Jean-Baptiste Fouque, le Saint Vincent de Paul Marseillais

 
 

Jean-Baptiste Fouque

Marseille, le 5 décembre 1926.
Le Saint Vincent de Paul marseillais vient de mourir à l’âge de 75 ans.

 

Le père Bernard Ardura écrit en 2004 dans son livre paru aux éditions Jeanne Laffitte : « l’abbé FOUQUE est connu de tous: des croyants qui fréquentent assidûment l’église de La Palud, comme des incroyants qui voient en lui un homme à la bonté exceptionnelle, des pauvres auxquels il a consacré la majeure partie de son activité, comme des riches sans lesquels il aurait difficilement pu mener à bien ses projets d’assistance. »
Ce sont les œuvres créées par l’abbé Fouque qui entourent encore Marseille d’une « ceinture de bonté »…

 

Le 6 avril 1888, il inaugure une Maison d’accueil « La Sainte Famille », pour les jeunes filles, confiée plus tard aux religieuses de la Présentation de Tours.
En décembre 1891, M. Payan d’Augery, vicaire général, lui demande de s’occuper de ceux qui sont les plus abandonnées, les enfants sans famille.
Le 3 octobre 1892, après une messe à N.-D. de la Garde, il crée, rue Villa Paradis, le premier berceau de l’Enfance délaissée, transférée en 1894 au quartier Sainte Anne, sous le nom de Maison des Saints Anges Gardiens, confiée aux Filles de la Charité.
En 1901 l’Abbé Fouque rattache l’œuvre de la Sainte Famille à l’œuvre de Protection de la Jeune Fille et constitue le Comité des Dames Patronnesses de la Maison d’accueil Les Amies du Foyer.
En 1903, il crée un Restaurant féminin et une Maison d’accueil pour les domestiques et employées sans famille à Marseille.
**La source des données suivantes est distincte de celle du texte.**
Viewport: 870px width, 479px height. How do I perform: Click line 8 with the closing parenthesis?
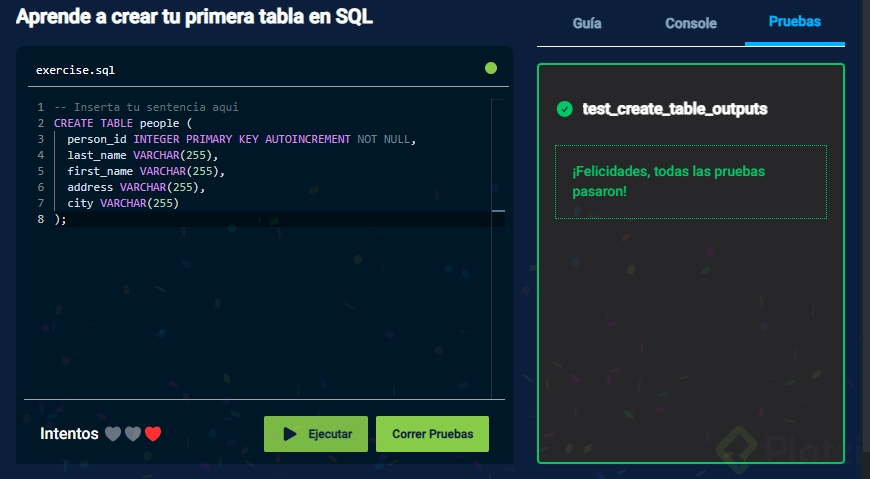pyautogui.click(x=60, y=219)
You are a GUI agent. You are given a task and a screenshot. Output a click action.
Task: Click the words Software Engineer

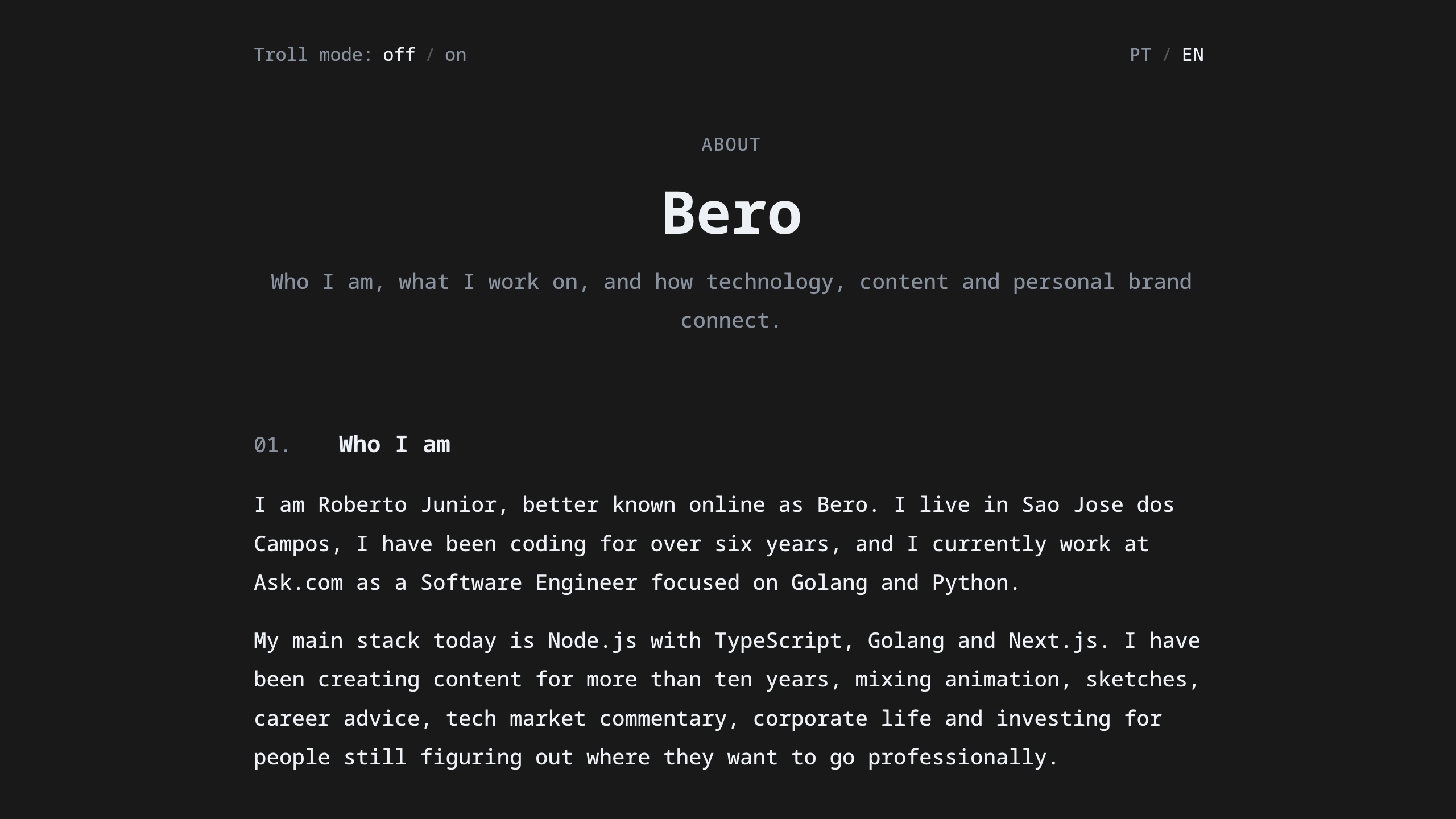click(528, 583)
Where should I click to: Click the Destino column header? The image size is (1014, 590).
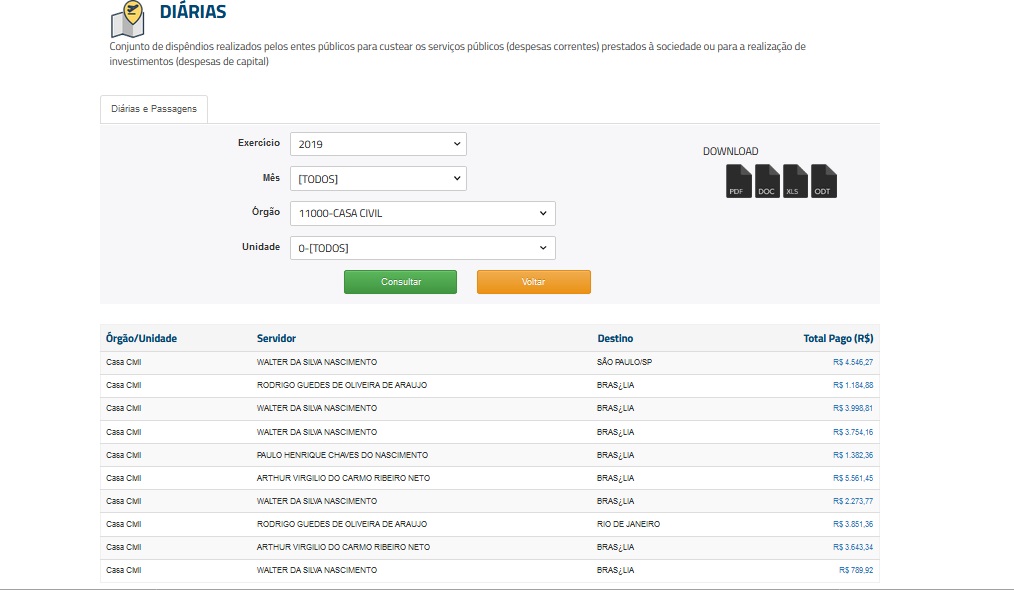point(615,339)
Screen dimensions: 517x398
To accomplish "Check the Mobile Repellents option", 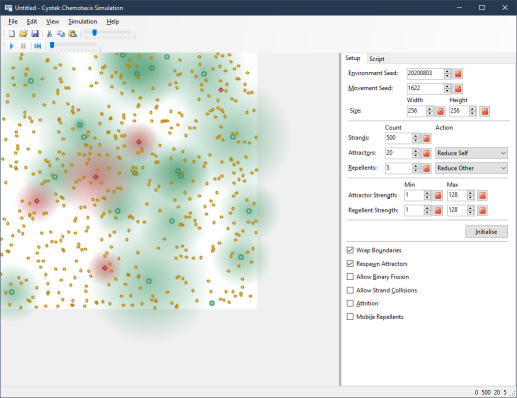I will pos(350,317).
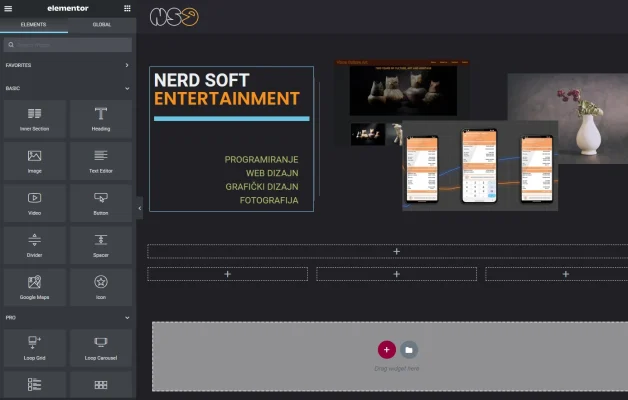
Task: Pick the Spacer widget
Action: 100,245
La même année, il rouvre l’ancien Pensionnat des Dames de la Doctrine Chrétienne, rue Dieudée, à l’origine du Cours Saint Thomas d’Aquin.
En 1905, dans l’ancien couvent des Sacramentines du Prado qu’il vient d’acquérir, il crée L’œuvre de la Salette-Montval au Cabot, en 1945.
Le 27 novembre 1913, il établit l’œuvre de l’Enfance coupable à Saint Tronc, et la confie aux Prêtres de Saint Pierre ès Liens de l’abbé Fissiaux.
En 1917, les troupes américaines installent un hôpital au Prado, où l’abbé Fouque accueille des enfants provenant des régions dévastées par la guerre. Le 20 mars 1921, il inaugure l’Hôpital Saint Joseph.
En 1921, il ouvre le Château Saint-Ange, à Montfavet (Vaucluse) pour l’Enfance anormale.

 

Epuisé par une vie tout entière donnée aux plus pauvres, le Serviteur de Dieu meurt le 5 décembre 1926, salué par le peuple comme le « Saint Vincent de Paul marseillais ».

 

Le 23 avril 1933, son corps est transporté à l’Hôpital Saint Joseph où il repose à côté de la chapelle Saint Joseph, située au cœur de l’hôpital.